Saltwater species can become lethargic as water temperatures rise and oxygen levels fall. Mix it up with these lures to wake the dead.

Shake, Rattle & Roll for Inshore Saltwater Action

There’s no use for being subtle in attracting seatrout in summer. Lures have to cause a ruckus to get a fish’s attention.

For the umpteenth time that day, I launched a Johnson Silver Minnow into the grass, slithered it out and used the time it took for it to fall to the bottom to sop my brow with my shirtsleeve. I began my retrieve, allowing the metal spoon to bang noisily against the oyster-encrusted rocks. When it met resistance, I assumed I was snagged.

Then I realized the weight of it felt soft like a fish’s mouth rather than hard like the bottom. I set the hook. The struggle that ensued resulted in a nice flatfish flopping around atop the ice inside my cooler. I was almost jealous, standing topside where the temperature was 100 degrees.

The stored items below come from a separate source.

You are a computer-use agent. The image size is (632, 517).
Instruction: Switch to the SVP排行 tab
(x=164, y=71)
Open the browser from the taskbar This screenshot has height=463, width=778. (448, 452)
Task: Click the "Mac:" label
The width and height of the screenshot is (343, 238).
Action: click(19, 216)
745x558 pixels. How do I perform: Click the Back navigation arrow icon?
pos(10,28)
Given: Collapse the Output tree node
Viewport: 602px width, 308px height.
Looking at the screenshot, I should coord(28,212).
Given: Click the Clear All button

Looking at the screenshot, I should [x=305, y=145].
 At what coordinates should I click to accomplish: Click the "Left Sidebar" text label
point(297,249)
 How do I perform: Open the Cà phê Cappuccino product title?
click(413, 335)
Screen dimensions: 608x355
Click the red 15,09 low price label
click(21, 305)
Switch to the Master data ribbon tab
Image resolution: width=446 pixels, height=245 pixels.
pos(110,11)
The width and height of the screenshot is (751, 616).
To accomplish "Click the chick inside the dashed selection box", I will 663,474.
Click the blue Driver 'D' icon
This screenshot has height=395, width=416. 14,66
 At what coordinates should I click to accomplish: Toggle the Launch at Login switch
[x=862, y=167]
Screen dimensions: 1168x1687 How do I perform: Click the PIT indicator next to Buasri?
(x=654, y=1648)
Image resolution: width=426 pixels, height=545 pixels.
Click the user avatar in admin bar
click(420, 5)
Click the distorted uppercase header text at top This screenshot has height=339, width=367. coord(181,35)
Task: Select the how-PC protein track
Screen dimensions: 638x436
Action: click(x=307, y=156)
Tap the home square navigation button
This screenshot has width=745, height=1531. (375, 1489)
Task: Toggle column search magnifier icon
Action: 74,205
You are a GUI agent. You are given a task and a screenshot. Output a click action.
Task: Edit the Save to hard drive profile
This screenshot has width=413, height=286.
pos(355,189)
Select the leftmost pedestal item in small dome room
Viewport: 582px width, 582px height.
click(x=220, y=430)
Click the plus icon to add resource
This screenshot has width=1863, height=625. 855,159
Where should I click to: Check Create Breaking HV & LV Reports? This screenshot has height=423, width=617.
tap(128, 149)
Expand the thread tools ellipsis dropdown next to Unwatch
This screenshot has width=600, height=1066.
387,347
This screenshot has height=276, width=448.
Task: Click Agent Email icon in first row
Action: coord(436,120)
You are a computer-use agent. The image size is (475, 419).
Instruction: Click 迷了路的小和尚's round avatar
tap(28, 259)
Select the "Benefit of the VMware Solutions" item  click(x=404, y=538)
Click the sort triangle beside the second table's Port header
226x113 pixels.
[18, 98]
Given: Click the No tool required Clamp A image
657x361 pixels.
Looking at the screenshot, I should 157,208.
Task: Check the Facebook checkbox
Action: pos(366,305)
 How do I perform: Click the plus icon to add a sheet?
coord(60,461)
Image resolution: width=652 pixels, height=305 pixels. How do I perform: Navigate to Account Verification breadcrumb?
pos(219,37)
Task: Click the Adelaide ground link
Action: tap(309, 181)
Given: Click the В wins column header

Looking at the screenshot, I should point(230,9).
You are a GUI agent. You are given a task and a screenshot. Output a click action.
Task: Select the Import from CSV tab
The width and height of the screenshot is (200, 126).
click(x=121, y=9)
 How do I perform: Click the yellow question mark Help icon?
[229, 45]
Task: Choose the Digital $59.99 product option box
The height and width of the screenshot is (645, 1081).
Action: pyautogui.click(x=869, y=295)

The lesson was that a noisy lure can wake up any sleepy saltwater fish. Even the most sluggish can be goaded into striking if it can hear its next meal coming.


The original goal of the trip was redfish, and I started out casting the gold spoon, with its spring wire weed guard, into the thin grass along the edge of a coastal river island. Probing deeper water outside the grass seemed only natural, with the gold spoon clattering along as it struck shells and rocks the final few feet of the retrieve.

The metallic clicking and clanking was loud enough to hear above the surface, even for an angler with aged-out ears. Indeed, the spoon had already hooked a couple of red drum in the grass before the flounder struck. While most anglers don’t think of a spoon as a flounder lure, its ability to skitter atop hard structure without snagging makes it a great option for waking up saltwater fish in the heat of summer.

Many other types of metal spoons, too, possess the ability to wake the dead from the doldrums. Clarkspoons and their ilk have a shake, rattle and roll all their own. Primarily made for trolling, these thin, stamped metal spoons can also be cast on light tackle to visible fish, including bluefish and mackerel when they are schooling on top. When they are schooling deeper, hitting them in the head with a heavy, cast metal spoon is a better waker-upper.

When fishing artificial reefs, wrecks, dock pilings and other deep structure, jigging heavy spoons is a proven tactic. Ones that disrupt a lot of water, such as the Stingsilver, or any with a dimpled surface, such as the Hopkins, are among the best.

While it may be flirting with a foul-up, one of the best ways to find out if there are any fish hanging out around deep cover is to bang a spoon against it. For bottom bouncing, it’s best to use a single-hook spoon. Treble hooks are better for casting or jigging in open water or higher in the water column above structure.

Saltwater Lures
Spoons offer flash, splash (in propped models) and an audible clank. Some of the best are, from left:Clarkspoon (silver); NemireBuzz Riper (gold); Nemire Red Ripper Spoon (gold); Johnson Silver Minnow (gold); Mepps Syclops (gold); Johnson Silver Minnow (fire tiger).


Next in order of increasing noisiness is the spinnerbait. While it’s great for probing grass beds for redfish, the standard “safety pin” style of spinnerbait also elicits strikes from flounder, jacks, bluefish, speckled trout and other backwater species.

Spinnerbaits come in a variety of skirt colors and with anywhere from one to four blades in various shapes. For waking up fish in hot weather, color matters far less than the noise made by the blades. Large Colorado blades have the sound-making advantage over narrower willowleaf blades. Dimpled blades create more turbulence than those with smooth finishes. For the most outlandish disruption on a hot, slick, windless day when you can hardly catch your breath, jumpstart the action by tossing a buzzbait. A buzzbait works when nothing else does because of its disruptive qualities. Fish may attack so swiftly and from such a great distance that the angler gets to see the wake all the way to the strike.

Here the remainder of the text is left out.